Well, this is weird. I would have thought the Comrades in the PRC would have been not only meeting, but, beating their targets. Everyone buying an EV or taking public transit. Maybe biking. Moving into tiny homes, giving up meat, and more (available at Yahoo News if you get paywalled)
California is behind in reducing climate-warming pollution and needs to get its act together.
A sobering new report found that California reduced greenhouse gas emissions by only 1.6% between 2018 and 2019, the latest year for which data are available. To meet its legal mandate to cut emissions 40% below 1990 levels by 2030, the state needs to reduce pollution by 4.3% every year, more than double the 2019 rate, according to the analysis released by the San Francisco-based Next 10 think tank.
That meager progress is alarming and bodes ill for state and global efforts to stave off catastrophic climate disruption.
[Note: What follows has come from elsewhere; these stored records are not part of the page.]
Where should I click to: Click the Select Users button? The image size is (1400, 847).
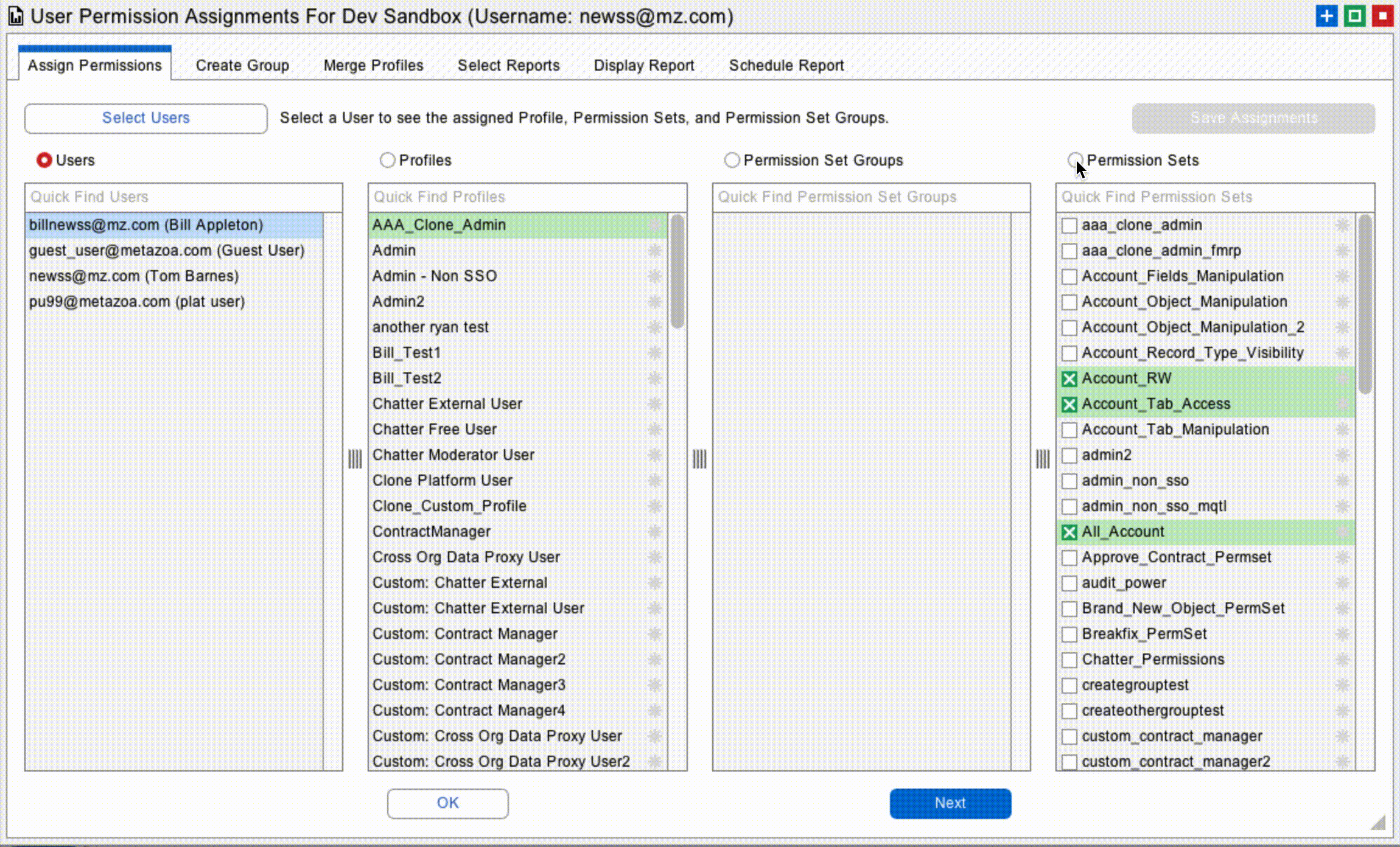(x=146, y=118)
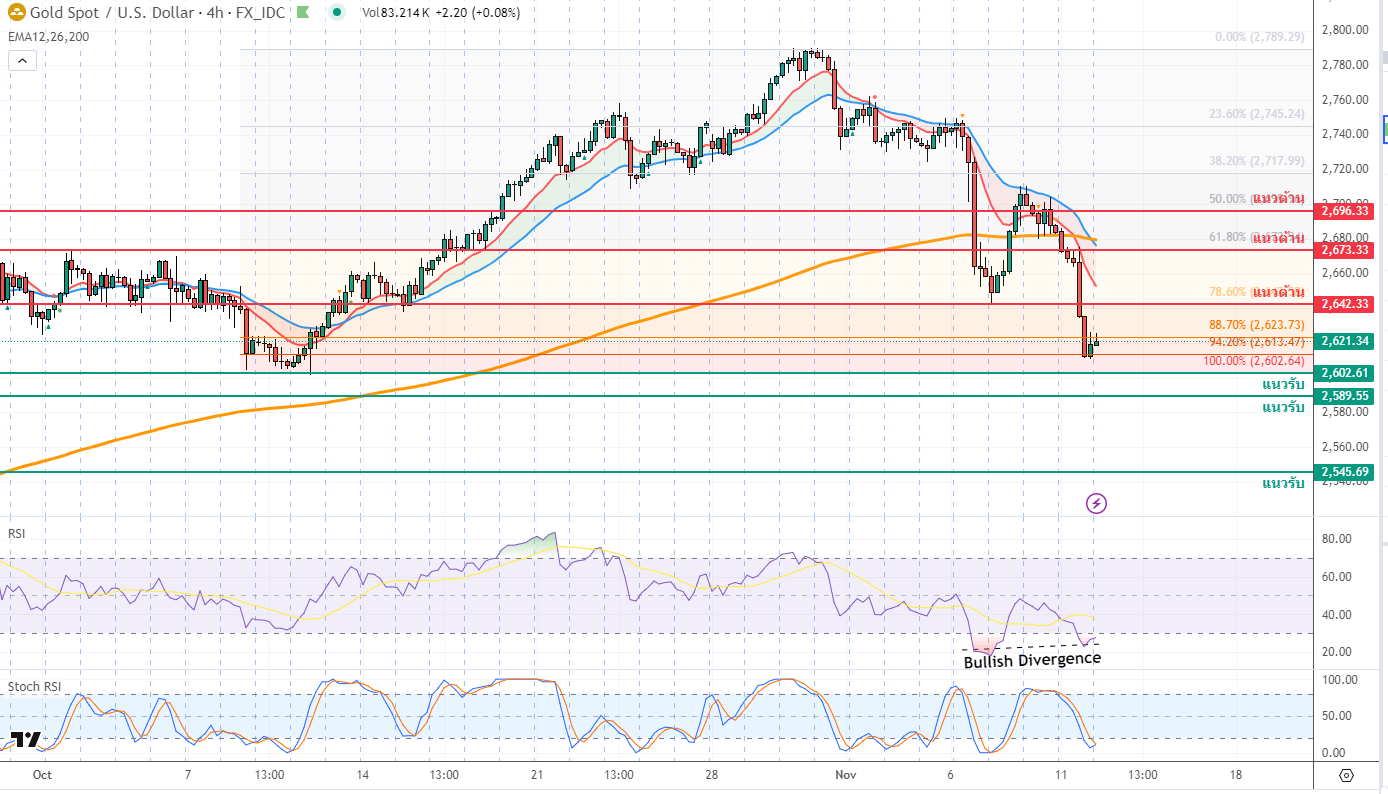Click the Nov label on time axis
Image resolution: width=1388 pixels, height=794 pixels.
846,774
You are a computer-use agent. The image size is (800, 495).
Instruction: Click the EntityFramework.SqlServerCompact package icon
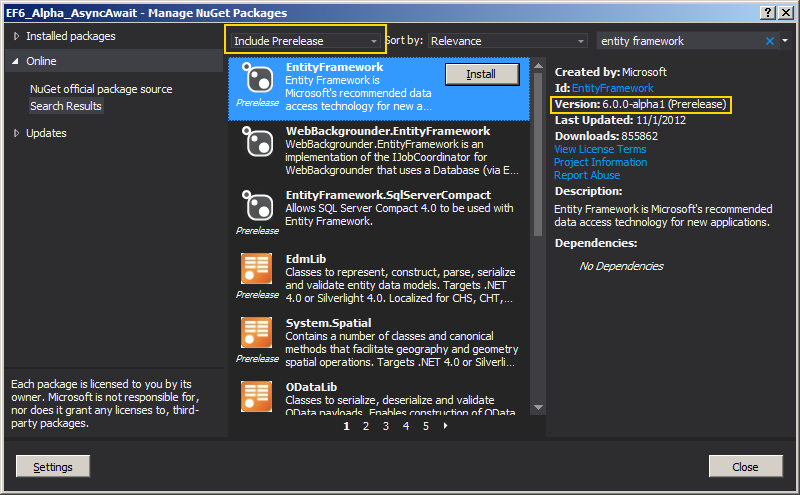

The stakes could not be higher, particularly in California, where we are already seeing the impacts of a warming planet in deadly waves, wildfires and air pollution. But state leaders are dawdling when they should be racing to save our planet.
I suggest that they start by getting rid of all fossil fueled travel for elected officials at the state, local, and county levels, along with all appointed positions. Government offices should be kept at 80 for AC and 64 for heat. End all perks that are not ‘climate change’ friendly.
What does the editorial board of the LA Times suggest?
- Strengthen zero-emission vehicle rules and incentives (they mean on the peons, not the Elites)
- Get more renewable electricity online, fast (how do you plan to do this without moving it with fossil fueled transportation and equipment? Same paper wants to do away with nuclear power)
- Phase out gas heating of buildings (they want to pay for low income housing to switch, but, what of the middle class, who’ll have to pay huge sums to do this? And where is all this electricity coming from? Should citizens just adjust to planned and unplanned power outages?)
And then they’ll wonder why even more people escape California.